Sometimes the geometry modification is too complex for the browser: finite element simulation, advanced boolean operations, mesh repair, or operations requiring libraries not available in JS (CGAL, libigl, OpenVDB). In these cases, run the computation server-side and stream the results to the browser.

Architecture Pattern

Browser (three.js viewer)
  <-- WebSocket / REST -->
Server (Python trimesh / C++ libigl)
  - Receives modification request (e.g., "cut mesh at plane X")
  - Performs operation
  - Serializes result to glTF binary
  - Sends back to browser

WebSocket Streaming

For interactive workflows (user drags a cutting plane, server recomputes in real time):

# Server (Python, using websockets)
import asyncio
import websockets
import trimesh
import json

async def handle(websocket):
    mesh = trimesh.load("base_model.glb")
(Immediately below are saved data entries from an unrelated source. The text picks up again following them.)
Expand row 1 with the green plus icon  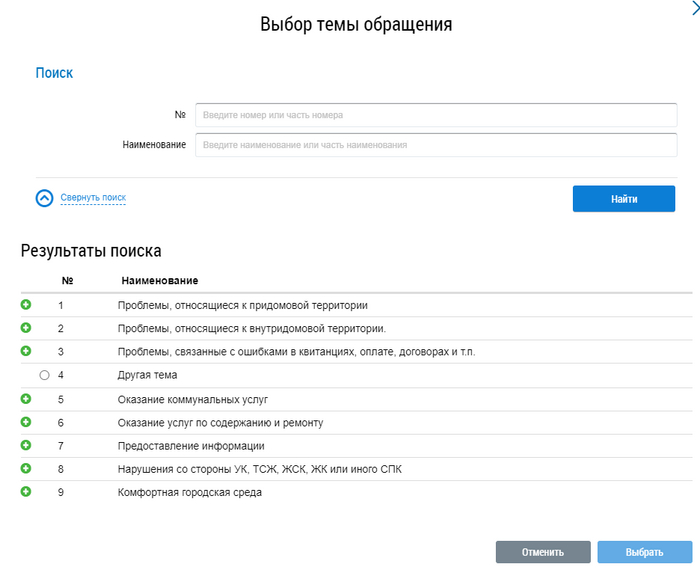pos(26,305)
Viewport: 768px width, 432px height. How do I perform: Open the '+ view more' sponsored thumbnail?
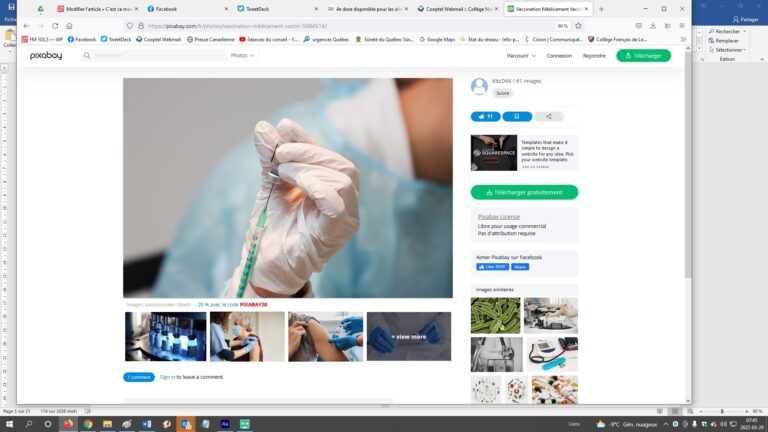(x=408, y=336)
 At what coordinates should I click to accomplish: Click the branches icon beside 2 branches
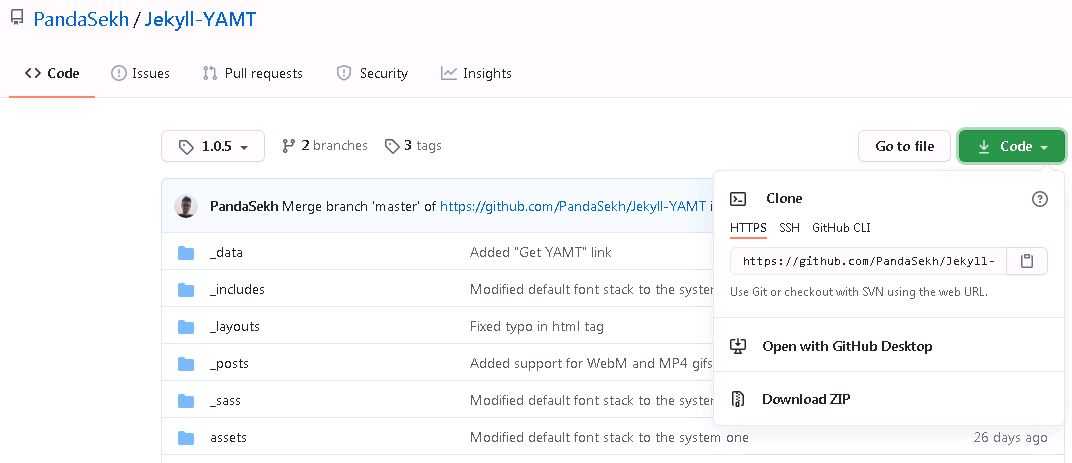click(x=289, y=146)
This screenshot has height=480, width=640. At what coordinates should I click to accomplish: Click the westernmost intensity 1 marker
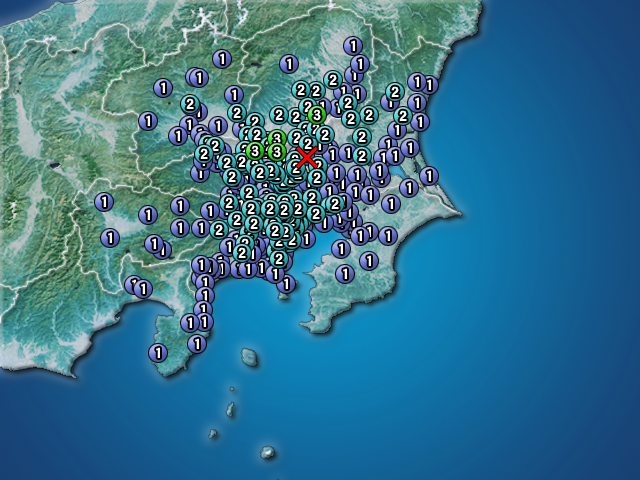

    async for message in websocket:
        params = json.loads(message)

        # Apply modification
        plane_origin = params["plane_origin"]
        plane_normal = params["plane_normal"]
        sliced = mesh.slice_plane(plane_origin, plane_normal)

        # Serialize to GLB and send
        glb_bytes = sliced.export(file_type="glb")
        await websocket.send(glb_bytes)

// Client (three.js)
const ws = new WebSocket("ws://localhost:8765");
ws.binaryType = "arraybuffer";

ws.onmessage = (event) => {
  const blob = new Blob([event.data]);
  const url = URL.createObjectURL(blob);
  loader.load(url, (gltf) => {
    // Replace the current mesh
    scene.remove(currentModel);
    currentModel = gltf.scene;
    scene.add(currentModel);
    URL.revokeObjectURL(url);
  });
};

// Send modification request when user interacts
function onCutPlaneChange(origin: number[], normal: number[]) {
  ws.send(JSON.stringify({ plane_origin: origin, plane_normal: normal }));
}

When Server-side Is the Right Answer

• Complex simulations: FEA, CFD, or physics simulations that require HPC compute and feed results to a web frontend for visualization.
• Library-dependent operations: anything requiring CGAL, OpenVDB, PCL, or other C++ libraries with no JS equivalent.
• Large meshes: operations on 10M+ triangle meshes that would exhaust browser memory.
• Batch processing: generating geometry variations (e.g., parametric design) where the server pre-computes and the browser just displays.

The tradeoff is latency. A local browser CSG operation takes 10ms. A server roundtrip takes 50-200ms minimum. For drag-to-sculpt interactions, keep it in the browser. For compute-heavy one-shot operations, use the server.